* _EXERCISE_
Retype only what runs from the line with "Task: Open the Object Type Column dropdown" through the end of the entries, exactly and in full, but omit any picture you find.

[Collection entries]
• • • • •

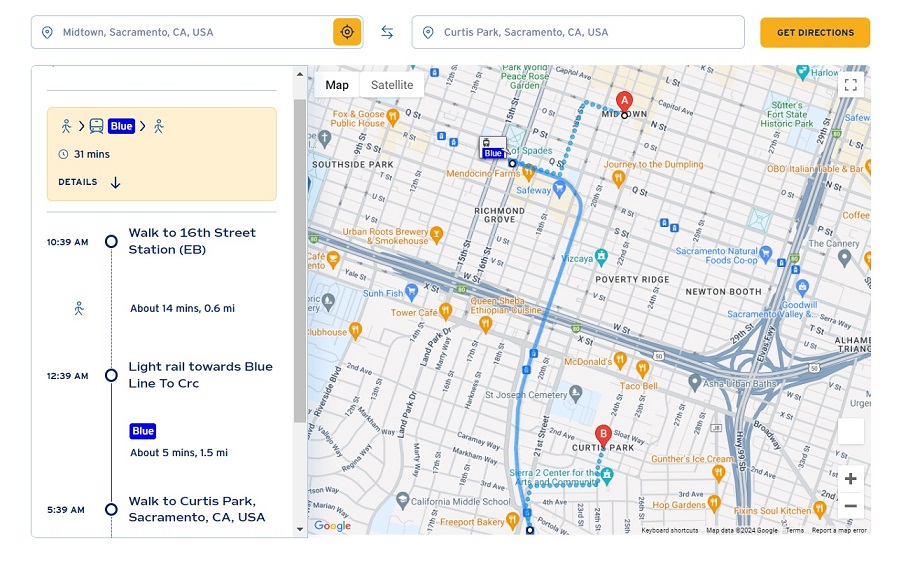Open the Keyboard shortcuts link
Screen dimensions: 899x562
[669, 530]
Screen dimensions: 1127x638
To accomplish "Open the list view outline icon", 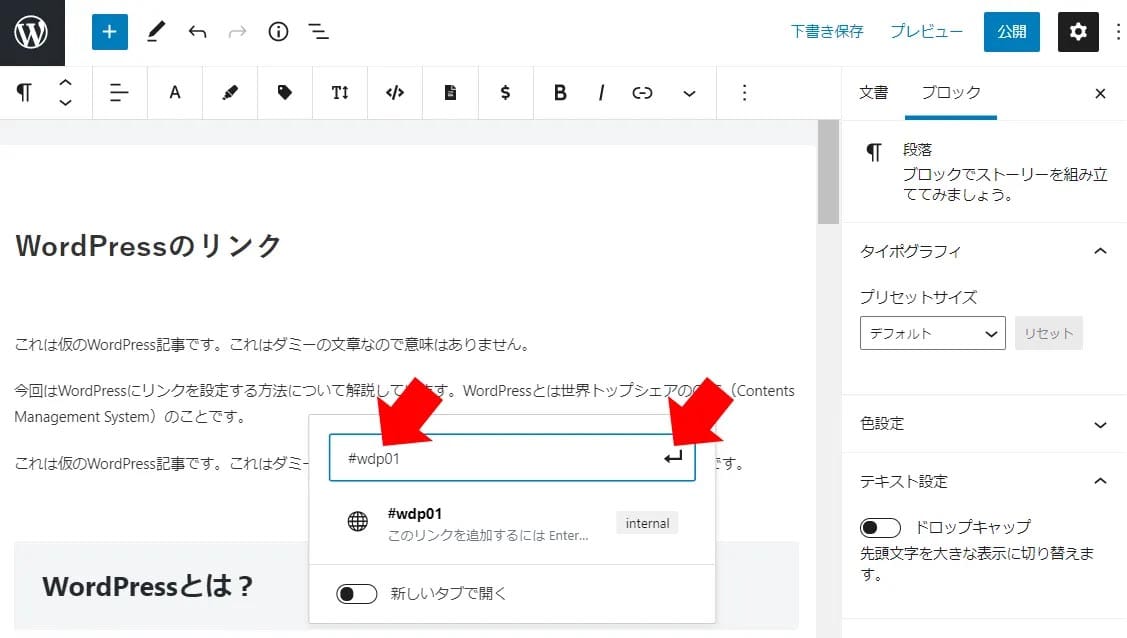I will click(x=319, y=32).
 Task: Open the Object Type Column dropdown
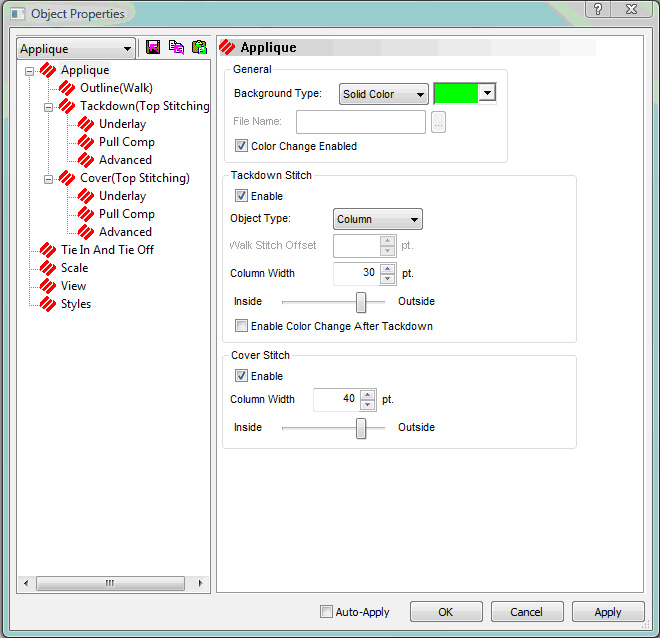[377, 219]
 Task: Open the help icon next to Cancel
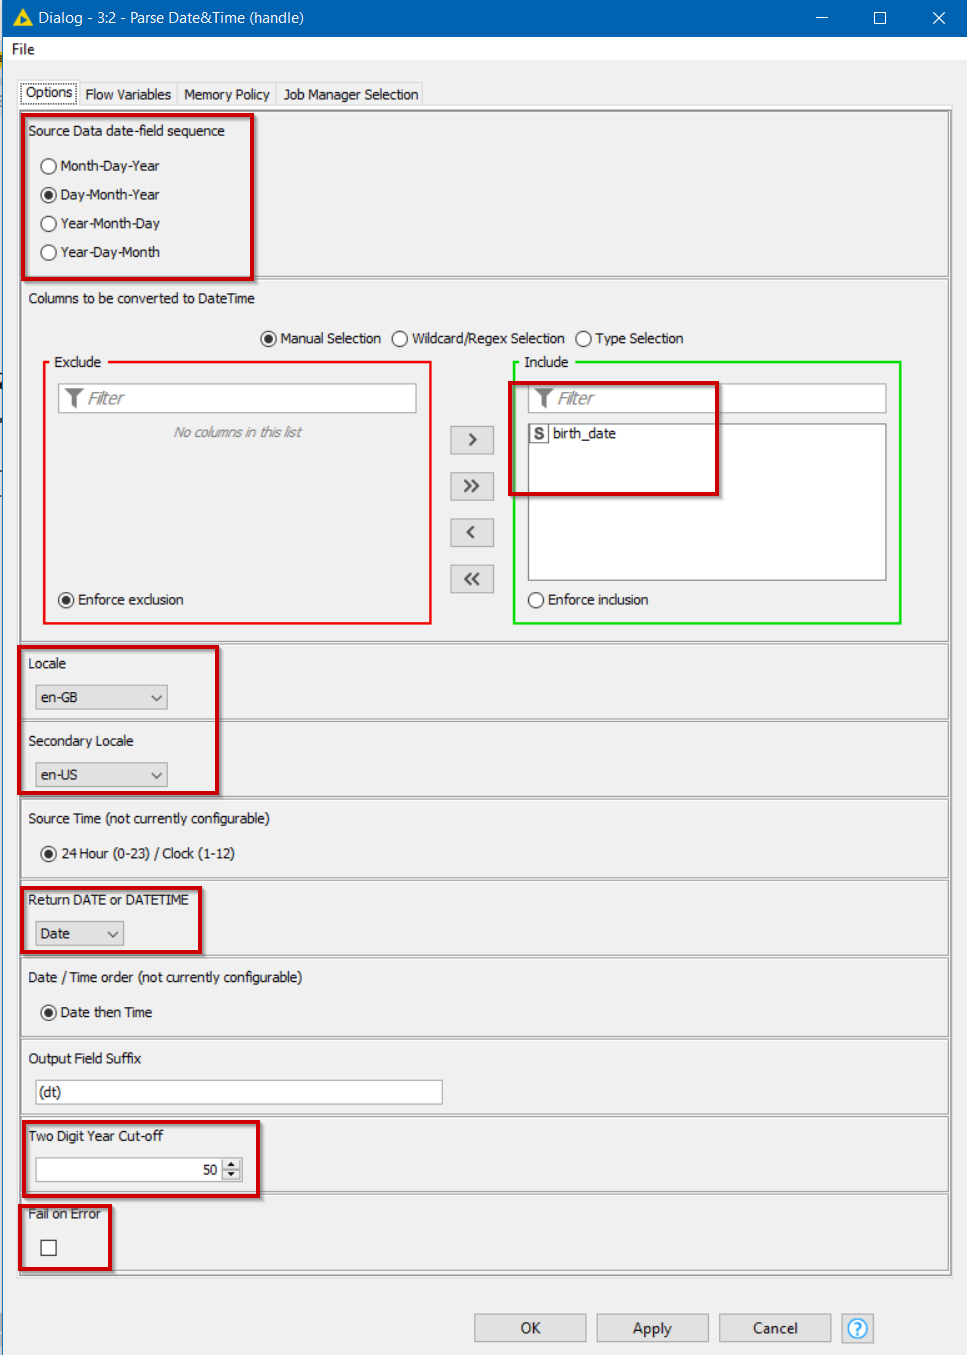coord(857,1328)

• • • • •

* _TASK ANSWER_
 Task: Open the Object Type Column dropdown
[377, 219]
 Task: Open the help icon next to Cancel
coord(857,1328)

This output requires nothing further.